## Problem statement
Return the lines below exactly as they appear, please, starting with the first and ending with the one that contains "Task: Open the generationsinnhouse.ca".

## Collected data entries

Segment Open

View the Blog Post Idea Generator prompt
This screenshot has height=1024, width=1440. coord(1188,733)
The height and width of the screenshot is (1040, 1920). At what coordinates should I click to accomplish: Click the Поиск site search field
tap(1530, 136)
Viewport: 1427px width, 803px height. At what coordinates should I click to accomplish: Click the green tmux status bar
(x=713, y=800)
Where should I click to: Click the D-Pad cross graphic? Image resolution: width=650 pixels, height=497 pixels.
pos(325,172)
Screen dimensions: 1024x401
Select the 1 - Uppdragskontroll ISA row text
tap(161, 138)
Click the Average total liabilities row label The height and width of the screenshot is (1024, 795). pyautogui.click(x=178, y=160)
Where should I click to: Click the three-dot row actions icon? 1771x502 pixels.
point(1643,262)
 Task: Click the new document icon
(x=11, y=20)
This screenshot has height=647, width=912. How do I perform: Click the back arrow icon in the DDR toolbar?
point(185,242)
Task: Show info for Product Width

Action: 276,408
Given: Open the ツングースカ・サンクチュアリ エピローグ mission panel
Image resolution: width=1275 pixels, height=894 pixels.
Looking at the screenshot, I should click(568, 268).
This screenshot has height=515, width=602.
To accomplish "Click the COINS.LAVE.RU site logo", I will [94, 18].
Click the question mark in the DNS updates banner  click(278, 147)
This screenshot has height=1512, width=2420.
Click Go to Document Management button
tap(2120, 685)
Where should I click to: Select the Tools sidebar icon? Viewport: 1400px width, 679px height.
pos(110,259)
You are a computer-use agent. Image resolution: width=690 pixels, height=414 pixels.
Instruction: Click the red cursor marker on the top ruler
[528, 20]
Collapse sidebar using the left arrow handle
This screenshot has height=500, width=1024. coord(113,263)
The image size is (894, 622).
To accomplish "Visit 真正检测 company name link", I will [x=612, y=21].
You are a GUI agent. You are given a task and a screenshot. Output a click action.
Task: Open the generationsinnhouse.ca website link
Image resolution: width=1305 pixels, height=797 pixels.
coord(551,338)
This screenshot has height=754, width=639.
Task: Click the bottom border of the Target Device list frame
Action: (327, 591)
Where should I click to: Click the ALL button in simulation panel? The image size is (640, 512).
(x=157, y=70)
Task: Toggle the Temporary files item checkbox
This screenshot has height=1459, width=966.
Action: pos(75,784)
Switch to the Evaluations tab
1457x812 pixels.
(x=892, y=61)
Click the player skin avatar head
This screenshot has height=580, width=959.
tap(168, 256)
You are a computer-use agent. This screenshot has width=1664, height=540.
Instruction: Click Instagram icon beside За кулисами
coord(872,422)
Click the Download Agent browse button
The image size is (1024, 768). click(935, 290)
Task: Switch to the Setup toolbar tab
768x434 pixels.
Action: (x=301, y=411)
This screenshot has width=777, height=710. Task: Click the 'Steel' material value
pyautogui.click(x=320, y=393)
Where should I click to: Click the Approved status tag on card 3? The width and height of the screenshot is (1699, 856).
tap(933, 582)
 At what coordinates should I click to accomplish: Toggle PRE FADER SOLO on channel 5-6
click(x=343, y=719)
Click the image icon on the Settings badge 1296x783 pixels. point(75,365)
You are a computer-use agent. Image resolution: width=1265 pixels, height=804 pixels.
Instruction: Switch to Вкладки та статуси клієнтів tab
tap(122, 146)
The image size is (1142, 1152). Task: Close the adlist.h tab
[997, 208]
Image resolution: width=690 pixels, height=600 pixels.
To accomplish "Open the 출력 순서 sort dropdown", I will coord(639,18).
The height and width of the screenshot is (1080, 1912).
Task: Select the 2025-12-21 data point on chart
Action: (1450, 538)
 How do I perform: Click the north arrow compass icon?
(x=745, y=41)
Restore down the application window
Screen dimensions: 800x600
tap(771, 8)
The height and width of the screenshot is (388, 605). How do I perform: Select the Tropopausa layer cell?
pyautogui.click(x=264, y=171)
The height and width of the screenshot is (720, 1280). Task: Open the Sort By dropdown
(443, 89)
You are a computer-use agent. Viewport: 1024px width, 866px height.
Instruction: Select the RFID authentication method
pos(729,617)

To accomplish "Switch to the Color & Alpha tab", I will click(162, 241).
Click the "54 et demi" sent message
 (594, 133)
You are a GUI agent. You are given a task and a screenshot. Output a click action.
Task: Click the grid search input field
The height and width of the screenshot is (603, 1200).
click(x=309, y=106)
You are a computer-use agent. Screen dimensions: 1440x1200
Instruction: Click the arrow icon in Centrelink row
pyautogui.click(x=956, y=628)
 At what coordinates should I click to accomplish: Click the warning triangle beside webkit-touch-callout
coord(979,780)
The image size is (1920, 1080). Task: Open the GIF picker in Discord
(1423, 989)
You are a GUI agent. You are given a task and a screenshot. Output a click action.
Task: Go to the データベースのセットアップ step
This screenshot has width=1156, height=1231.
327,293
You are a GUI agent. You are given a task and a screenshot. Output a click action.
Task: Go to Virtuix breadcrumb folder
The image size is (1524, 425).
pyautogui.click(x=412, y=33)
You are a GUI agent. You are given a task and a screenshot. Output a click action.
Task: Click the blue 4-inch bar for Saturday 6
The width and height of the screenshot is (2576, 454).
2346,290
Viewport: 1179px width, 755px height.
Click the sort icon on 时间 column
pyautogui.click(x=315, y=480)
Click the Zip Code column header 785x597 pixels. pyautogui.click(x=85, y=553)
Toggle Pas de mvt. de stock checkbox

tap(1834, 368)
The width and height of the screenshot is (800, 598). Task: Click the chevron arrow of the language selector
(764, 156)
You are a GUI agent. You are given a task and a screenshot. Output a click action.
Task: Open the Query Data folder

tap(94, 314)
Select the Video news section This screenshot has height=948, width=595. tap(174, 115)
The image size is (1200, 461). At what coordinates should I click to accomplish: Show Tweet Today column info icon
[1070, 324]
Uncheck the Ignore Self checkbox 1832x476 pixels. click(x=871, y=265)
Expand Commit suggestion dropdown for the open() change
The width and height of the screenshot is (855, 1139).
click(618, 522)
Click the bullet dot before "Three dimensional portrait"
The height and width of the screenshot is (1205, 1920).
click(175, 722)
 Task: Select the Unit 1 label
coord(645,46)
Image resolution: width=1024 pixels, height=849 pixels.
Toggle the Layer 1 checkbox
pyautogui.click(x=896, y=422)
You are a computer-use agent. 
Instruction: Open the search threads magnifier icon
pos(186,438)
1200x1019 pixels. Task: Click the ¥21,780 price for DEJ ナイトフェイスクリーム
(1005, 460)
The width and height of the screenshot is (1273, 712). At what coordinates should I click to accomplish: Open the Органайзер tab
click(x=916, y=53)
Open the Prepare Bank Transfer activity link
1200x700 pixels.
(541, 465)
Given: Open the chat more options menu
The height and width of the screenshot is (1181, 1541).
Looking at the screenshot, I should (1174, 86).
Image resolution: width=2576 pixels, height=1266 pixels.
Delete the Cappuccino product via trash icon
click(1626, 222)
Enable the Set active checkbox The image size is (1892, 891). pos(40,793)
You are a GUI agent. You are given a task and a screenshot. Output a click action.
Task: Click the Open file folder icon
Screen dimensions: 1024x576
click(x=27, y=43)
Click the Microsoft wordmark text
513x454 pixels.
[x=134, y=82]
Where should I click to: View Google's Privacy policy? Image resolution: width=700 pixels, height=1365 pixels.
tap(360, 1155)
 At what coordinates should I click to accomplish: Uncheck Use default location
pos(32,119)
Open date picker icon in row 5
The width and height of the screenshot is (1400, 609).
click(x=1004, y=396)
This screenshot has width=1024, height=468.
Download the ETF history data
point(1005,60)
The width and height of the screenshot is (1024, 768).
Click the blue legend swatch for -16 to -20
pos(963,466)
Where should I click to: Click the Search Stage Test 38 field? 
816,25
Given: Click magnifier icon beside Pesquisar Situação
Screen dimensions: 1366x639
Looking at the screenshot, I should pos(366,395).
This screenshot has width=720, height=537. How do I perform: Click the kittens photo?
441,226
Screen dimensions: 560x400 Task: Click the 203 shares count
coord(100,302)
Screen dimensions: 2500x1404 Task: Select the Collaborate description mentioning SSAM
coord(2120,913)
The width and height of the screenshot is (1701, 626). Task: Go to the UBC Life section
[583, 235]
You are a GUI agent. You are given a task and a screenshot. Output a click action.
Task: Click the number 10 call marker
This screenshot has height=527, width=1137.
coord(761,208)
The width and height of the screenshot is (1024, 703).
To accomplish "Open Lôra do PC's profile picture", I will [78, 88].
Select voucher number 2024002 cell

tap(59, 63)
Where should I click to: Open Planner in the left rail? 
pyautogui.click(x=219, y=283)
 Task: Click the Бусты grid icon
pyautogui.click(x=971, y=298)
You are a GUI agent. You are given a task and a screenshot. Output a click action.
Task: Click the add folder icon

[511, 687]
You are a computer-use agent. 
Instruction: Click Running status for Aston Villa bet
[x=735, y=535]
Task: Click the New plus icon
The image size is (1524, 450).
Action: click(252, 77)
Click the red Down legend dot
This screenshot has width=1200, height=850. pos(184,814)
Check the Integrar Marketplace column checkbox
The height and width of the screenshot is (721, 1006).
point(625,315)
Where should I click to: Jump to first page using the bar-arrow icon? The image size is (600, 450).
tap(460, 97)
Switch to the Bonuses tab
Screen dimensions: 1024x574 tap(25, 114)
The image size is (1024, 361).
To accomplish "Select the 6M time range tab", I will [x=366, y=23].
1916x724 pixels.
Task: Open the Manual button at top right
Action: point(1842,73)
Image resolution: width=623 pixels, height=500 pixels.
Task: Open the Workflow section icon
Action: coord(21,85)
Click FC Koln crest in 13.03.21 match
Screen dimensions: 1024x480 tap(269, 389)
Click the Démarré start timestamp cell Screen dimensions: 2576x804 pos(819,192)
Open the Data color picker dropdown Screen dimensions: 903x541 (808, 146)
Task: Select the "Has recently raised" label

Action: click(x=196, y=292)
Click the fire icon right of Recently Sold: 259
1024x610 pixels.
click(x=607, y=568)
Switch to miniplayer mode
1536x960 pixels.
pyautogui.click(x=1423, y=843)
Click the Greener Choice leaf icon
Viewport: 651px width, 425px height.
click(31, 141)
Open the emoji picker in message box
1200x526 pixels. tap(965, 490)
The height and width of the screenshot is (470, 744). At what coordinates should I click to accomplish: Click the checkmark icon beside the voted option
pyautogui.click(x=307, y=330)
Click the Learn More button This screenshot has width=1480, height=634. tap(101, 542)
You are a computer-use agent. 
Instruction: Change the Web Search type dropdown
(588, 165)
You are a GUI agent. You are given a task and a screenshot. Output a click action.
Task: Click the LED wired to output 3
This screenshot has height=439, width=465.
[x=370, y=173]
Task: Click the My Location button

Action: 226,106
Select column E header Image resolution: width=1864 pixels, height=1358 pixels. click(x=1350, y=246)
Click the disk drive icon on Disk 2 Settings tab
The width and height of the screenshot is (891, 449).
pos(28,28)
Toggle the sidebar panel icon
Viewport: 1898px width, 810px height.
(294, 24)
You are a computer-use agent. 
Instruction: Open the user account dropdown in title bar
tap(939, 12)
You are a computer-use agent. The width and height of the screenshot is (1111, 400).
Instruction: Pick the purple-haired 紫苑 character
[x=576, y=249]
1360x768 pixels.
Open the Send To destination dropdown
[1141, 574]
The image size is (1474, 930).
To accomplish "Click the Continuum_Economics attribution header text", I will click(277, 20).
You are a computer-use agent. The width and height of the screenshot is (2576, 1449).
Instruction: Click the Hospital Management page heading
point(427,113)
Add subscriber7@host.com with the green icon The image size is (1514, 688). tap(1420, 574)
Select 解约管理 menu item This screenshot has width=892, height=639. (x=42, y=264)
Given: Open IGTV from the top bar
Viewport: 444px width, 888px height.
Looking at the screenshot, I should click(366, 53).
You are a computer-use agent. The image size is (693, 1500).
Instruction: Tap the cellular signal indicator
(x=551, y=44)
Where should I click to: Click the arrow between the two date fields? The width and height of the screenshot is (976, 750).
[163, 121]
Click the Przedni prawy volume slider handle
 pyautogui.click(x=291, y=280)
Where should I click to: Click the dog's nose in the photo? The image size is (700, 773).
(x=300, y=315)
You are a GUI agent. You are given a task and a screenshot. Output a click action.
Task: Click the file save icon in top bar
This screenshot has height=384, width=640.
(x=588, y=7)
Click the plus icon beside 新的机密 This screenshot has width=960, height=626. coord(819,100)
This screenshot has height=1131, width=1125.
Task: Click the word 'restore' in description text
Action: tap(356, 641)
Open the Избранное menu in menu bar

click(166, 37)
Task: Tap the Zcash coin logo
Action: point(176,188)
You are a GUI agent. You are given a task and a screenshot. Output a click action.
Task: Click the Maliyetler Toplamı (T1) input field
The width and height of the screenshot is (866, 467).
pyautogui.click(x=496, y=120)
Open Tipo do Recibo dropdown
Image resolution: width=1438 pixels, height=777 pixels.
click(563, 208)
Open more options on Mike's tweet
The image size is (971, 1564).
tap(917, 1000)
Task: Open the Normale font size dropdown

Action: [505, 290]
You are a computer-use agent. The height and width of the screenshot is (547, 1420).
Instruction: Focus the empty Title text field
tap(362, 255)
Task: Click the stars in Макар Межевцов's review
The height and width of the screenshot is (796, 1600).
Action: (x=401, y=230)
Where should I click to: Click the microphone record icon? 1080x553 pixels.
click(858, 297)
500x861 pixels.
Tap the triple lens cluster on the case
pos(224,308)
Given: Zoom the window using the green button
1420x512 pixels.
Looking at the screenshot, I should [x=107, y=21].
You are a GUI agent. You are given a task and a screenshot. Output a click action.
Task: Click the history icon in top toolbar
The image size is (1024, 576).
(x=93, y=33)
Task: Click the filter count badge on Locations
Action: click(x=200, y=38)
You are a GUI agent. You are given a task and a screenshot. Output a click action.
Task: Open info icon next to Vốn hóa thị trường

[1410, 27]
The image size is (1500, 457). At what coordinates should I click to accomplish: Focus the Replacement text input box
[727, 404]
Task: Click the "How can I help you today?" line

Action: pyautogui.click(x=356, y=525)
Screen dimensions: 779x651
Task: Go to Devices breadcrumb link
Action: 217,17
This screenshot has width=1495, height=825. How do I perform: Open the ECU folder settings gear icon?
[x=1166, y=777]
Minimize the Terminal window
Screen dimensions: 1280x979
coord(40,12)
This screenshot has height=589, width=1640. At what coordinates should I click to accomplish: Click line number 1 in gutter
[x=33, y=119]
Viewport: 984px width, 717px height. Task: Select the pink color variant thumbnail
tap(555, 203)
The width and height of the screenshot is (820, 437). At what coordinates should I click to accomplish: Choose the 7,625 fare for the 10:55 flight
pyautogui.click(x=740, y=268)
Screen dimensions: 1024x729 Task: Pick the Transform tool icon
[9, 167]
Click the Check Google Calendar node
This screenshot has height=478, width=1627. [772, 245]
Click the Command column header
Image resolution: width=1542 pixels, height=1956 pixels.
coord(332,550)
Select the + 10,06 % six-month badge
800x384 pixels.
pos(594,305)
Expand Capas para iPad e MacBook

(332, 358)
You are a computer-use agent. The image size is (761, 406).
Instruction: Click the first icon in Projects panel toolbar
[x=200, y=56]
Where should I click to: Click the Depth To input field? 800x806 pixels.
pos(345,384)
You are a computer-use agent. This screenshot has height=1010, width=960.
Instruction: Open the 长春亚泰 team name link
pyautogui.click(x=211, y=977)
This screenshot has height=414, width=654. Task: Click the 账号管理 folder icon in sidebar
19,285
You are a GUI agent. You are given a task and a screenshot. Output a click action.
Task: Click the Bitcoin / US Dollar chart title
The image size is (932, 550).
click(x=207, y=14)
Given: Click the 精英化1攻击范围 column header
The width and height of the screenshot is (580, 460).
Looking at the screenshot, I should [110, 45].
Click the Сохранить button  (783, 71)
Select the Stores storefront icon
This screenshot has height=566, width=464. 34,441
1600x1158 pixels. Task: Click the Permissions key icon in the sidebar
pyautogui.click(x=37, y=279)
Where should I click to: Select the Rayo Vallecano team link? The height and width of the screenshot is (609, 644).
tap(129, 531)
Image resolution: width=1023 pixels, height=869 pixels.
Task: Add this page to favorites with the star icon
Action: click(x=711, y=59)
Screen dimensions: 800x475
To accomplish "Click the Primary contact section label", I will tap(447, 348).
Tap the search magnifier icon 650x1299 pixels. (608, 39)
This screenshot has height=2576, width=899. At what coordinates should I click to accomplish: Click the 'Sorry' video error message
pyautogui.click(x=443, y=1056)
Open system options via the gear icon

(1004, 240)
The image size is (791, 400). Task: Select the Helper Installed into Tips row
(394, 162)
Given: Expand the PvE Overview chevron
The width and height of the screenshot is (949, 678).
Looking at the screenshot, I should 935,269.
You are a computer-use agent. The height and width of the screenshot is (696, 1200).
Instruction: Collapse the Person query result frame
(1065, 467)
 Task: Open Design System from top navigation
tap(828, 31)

Segment Closed

## Solution for this task
View the Blog Post Idea Generator prompt
This screenshot has height=1024, width=1440. coord(1188,733)
The height and width of the screenshot is (1040, 1920). At what coordinates should I click to accomplish: Click the Поиск site search field
tap(1530, 136)
Viewport: 1427px width, 803px height. At what coordinates should I click to accomplish: Click the green tmux status bar
(x=713, y=800)
Where should I click to: Click the D-Pad cross graphic? Image resolution: width=650 pixels, height=497 pixels.
pos(325,172)
Screen dimensions: 1024x401
Select the 1 - Uppdragskontroll ISA row text
tap(161, 138)
Click the Average total liabilities row label The height and width of the screenshot is (1024, 795). pyautogui.click(x=178, y=160)
Where should I click to: Click the three-dot row actions icon? 1771x502 pixels.
point(1643,262)
 Task: Click the new document icon
(x=11, y=20)
This screenshot has height=647, width=912. How do I perform: Click the back arrow icon in the DDR toolbar?
point(185,242)
Task: Show info for Product Width

Action: 276,408
Given: Open the ツングースカ・サンクチュアリ エピローグ mission panel
Image resolution: width=1275 pixels, height=894 pixels.
Looking at the screenshot, I should click(568, 268).
This screenshot has height=515, width=602.
To accomplish "Click the COINS.LAVE.RU site logo", I will [94, 18].
Click the question mark in the DNS updates banner  click(278, 147)
This screenshot has height=1512, width=2420.
Click Go to Document Management button
tap(2120, 685)
Where should I click to: Select the Tools sidebar icon? Viewport: 1400px width, 679px height.
pos(110,259)
You are a computer-use agent. Image resolution: width=690 pixels, height=414 pixels.
Instruction: Click the red cursor marker on the top ruler
[528, 20]
Collapse sidebar using the left arrow handle
This screenshot has height=500, width=1024. coord(113,263)
The image size is (894, 622).
To accomplish "Visit 真正检测 company name link", I will [x=612, y=21].
You are a GUI agent. You are given a task and a screenshot. Output a click action.
Task: Open the generationsinnhouse.ca website link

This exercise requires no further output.